This is my first entry for this programming-related blog, and
there's really only one way I can open it.
My name is Jesse Millikan, and I am a language nut.
Have you ever been to a programming Meetup? I show up from time to
time at the local Ruby and Python meetups, IndyAdobe, Indy Alt.Net
and have been (once) to the local PHP meetup. Invariably, the first
thing that happens at these meetups is the organizer says,"Okay,
we're going to go around the room and I want each of you to justify
your presence here." Joy.
Why am I here, anyway? Oh, that's right. "I'm here
because I'm language nut."
And then... Some weak bit about what I do all day. "But... I do
C# at work." "I'm a .NET monkey during the day." You can't really
be a language nut at work. It doesn't take.
So you might think I would be a little bit bored doing .NET
content management stuff all day. There's not a lot of language
variety there, right? You've got C#, and then you've got VB.NET,
which is C#. What else is there? Some XSLT, some Javascript, some
HTML and CSS. The usual.
That's it, right?
Yeah. Basically. Pretty much. But... Well. Okay. It's just...
Every time I do something in one of those languages, I end up using
something that isn't just the language I thought
I was working in. Like XML for config files. And all those complex
bits of XPATH you need to keep your sanity while writing
XSLT. Sitecore query and Fast query for finding sitecore
items. Lucene query syntax for using custom
indexes. Regular expressions for testing form values. CSS
selectors for setting up stuff in jQuery. Fixing Emacs keyboard
macros that didn't quite take. .NET string formats. Specially
formatted Sitecore fields. Markdown for using Stackoverflow.

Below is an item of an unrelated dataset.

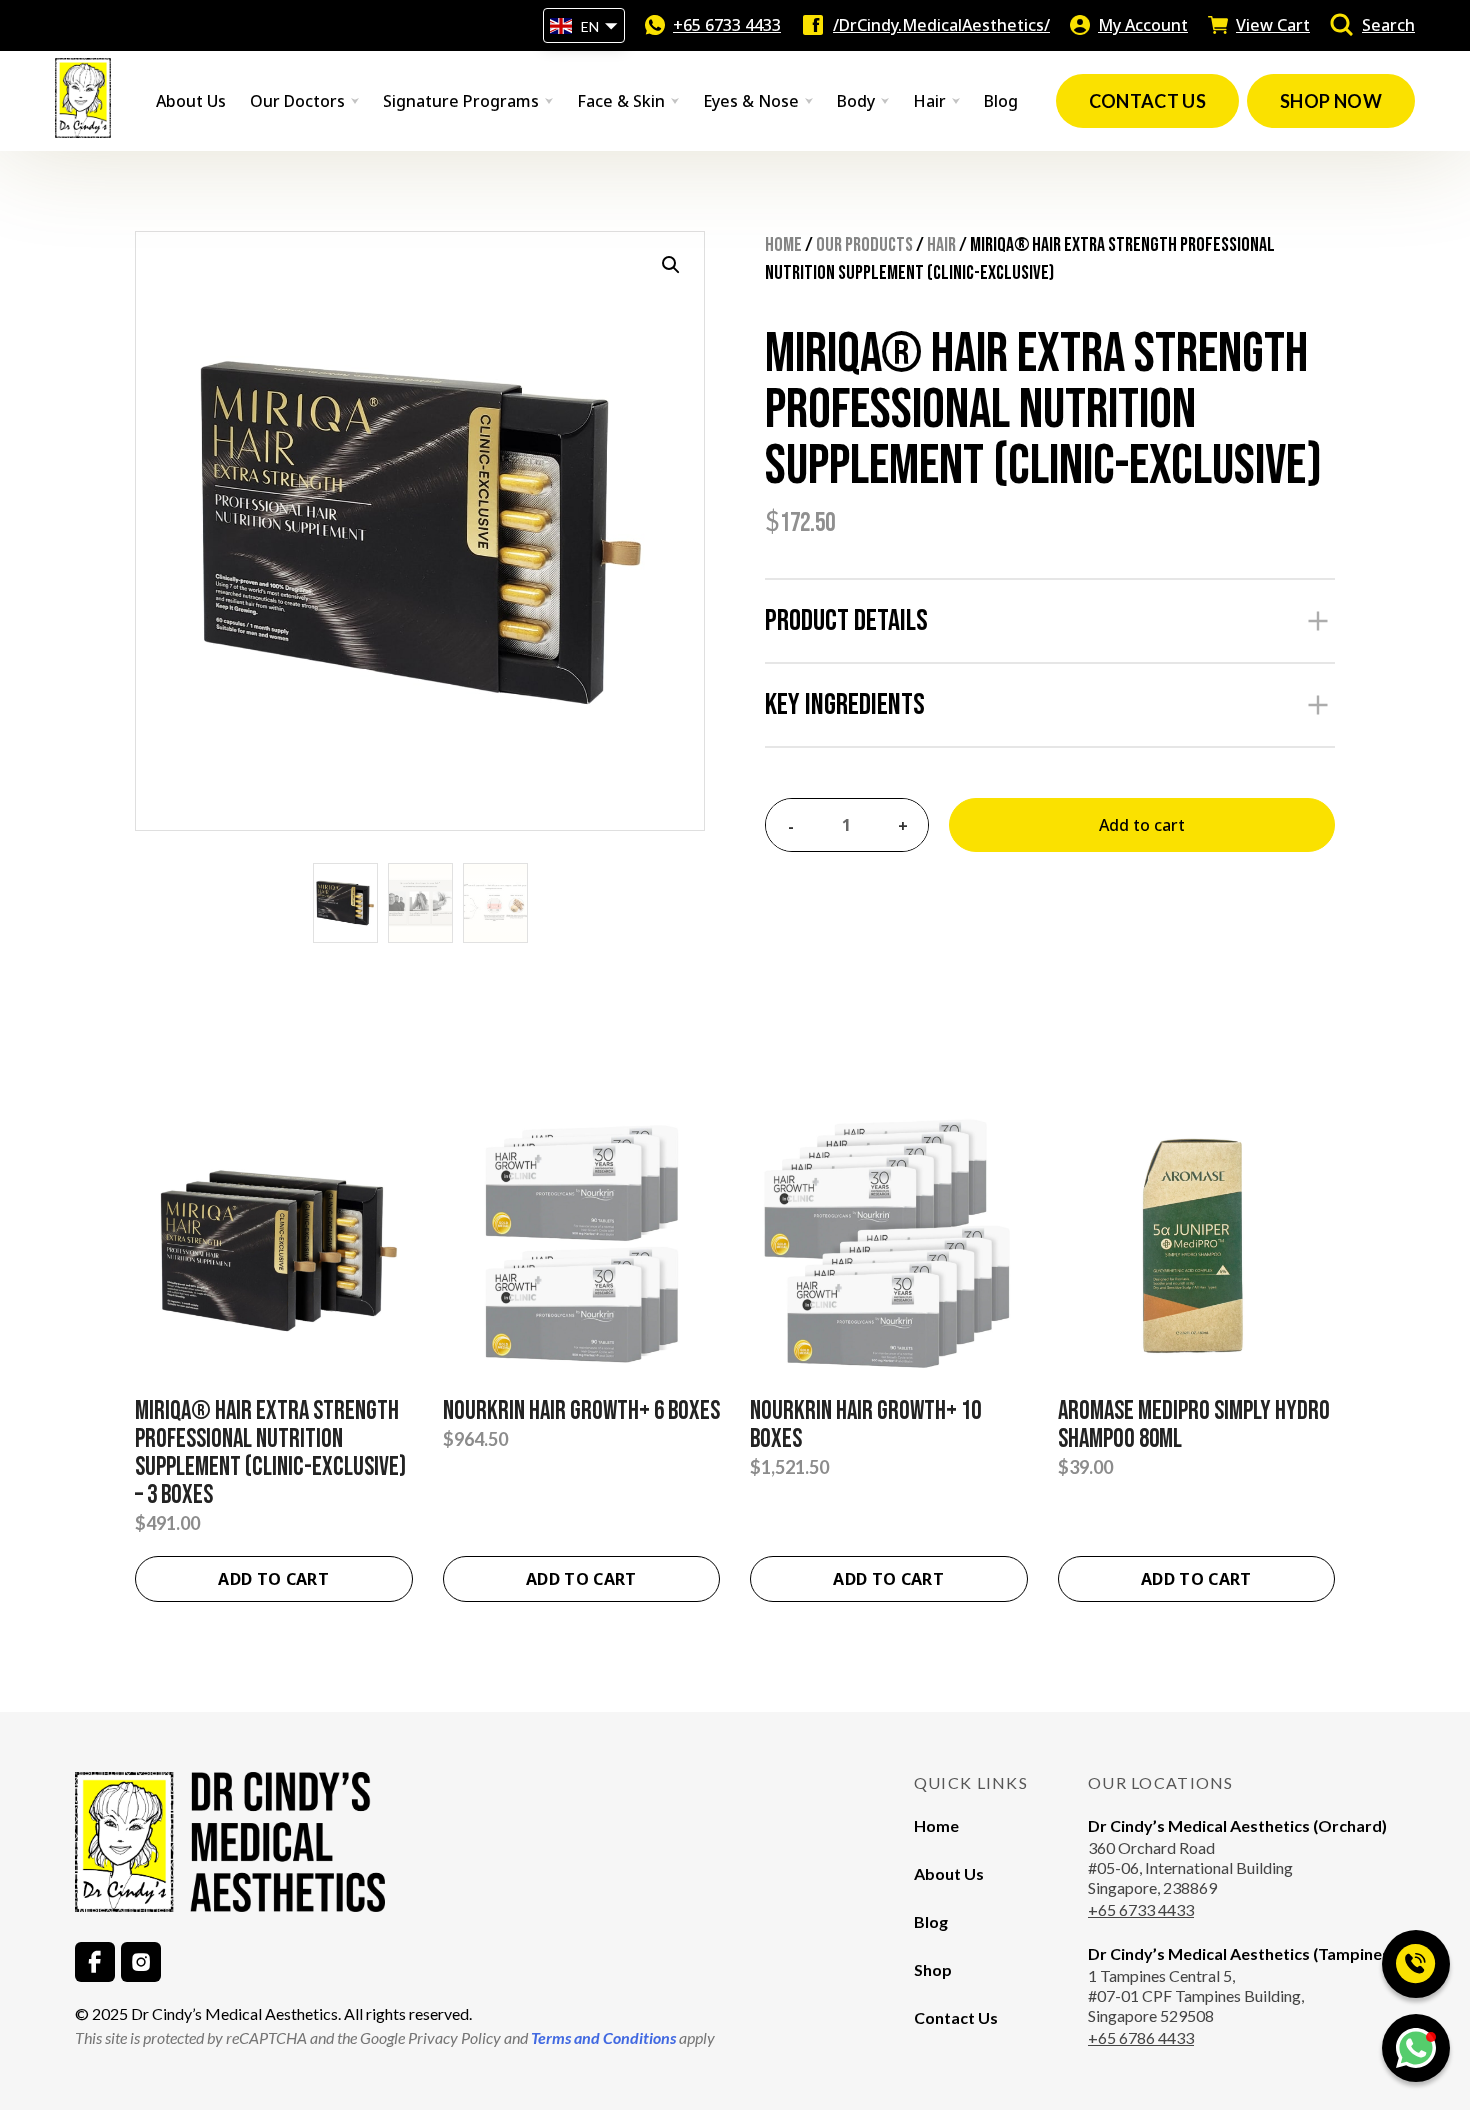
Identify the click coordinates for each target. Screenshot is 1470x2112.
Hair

Powershell, globs, snippets.
I thought I was a C# monkey. Now I'm just confused. And probably
overworked! I mean, I'm using twenty-odd languages now, and that's
just my day job!
What's going on here?
Little Languages
Little
Languages. That appears to be what.
The term is self-explanatory, mostly. A little language is a
simple language for a narrow purpose. Sometimes you'd call one a
domain-specific language, or a macro language, or a query language.

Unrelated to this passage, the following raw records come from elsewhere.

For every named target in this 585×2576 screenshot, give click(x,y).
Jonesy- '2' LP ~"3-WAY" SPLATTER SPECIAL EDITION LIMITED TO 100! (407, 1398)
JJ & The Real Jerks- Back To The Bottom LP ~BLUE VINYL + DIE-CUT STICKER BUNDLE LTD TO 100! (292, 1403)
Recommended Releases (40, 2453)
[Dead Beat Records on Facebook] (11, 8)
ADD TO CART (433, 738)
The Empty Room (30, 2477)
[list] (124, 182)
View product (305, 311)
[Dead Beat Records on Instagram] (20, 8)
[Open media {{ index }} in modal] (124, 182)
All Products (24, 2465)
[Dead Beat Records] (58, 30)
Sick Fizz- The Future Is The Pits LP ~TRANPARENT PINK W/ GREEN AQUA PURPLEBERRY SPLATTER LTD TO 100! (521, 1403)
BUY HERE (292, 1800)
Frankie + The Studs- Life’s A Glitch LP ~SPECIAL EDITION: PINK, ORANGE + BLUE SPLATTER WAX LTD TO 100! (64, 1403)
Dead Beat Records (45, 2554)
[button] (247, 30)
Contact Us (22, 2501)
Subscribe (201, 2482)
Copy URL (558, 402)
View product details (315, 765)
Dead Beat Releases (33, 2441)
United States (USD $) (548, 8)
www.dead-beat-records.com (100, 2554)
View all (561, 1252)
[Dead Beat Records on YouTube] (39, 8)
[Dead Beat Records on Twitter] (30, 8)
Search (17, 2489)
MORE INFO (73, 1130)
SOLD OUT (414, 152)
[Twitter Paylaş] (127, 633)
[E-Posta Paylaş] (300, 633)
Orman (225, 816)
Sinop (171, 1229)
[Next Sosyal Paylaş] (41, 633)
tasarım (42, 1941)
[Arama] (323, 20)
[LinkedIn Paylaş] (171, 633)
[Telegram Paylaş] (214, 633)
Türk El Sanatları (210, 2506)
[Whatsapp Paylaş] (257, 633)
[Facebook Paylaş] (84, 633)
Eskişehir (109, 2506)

Or something like that. But they're all small, and they're all
there for a reason better than "We have to have a language to have
a platform."
These things come in lots of flavors. You'll find these thigns
where there's something that turns out to be just a little (or
maybe a lot) too complicated to handle sanely in a so-called
general language. A lot of the time, it has to do
with searching and filtering. Sometimes it's templating, or macros,
or math, or... Could be about anything, really. It it's complicated
and doesn't fit nicely into an OO or procedural library, it's
likely to end up as a little language.
And where there's a little language, the pain and tedium of
using a not-terribly-good general language sort of fades away. The
little language shoulders the load. Let me show you what I'm
talking about.
The Zoo
XPATH
XPATH is used in XSLT to do searching and filtering operations,
math, concatenation, and almost everything else useful with
whatever data you have.
XPATH expressions tend to be really useful for building
navigation elements in Umbraco and Sitecore (and anywhere else you
have a hierarchical database that you can view as XML).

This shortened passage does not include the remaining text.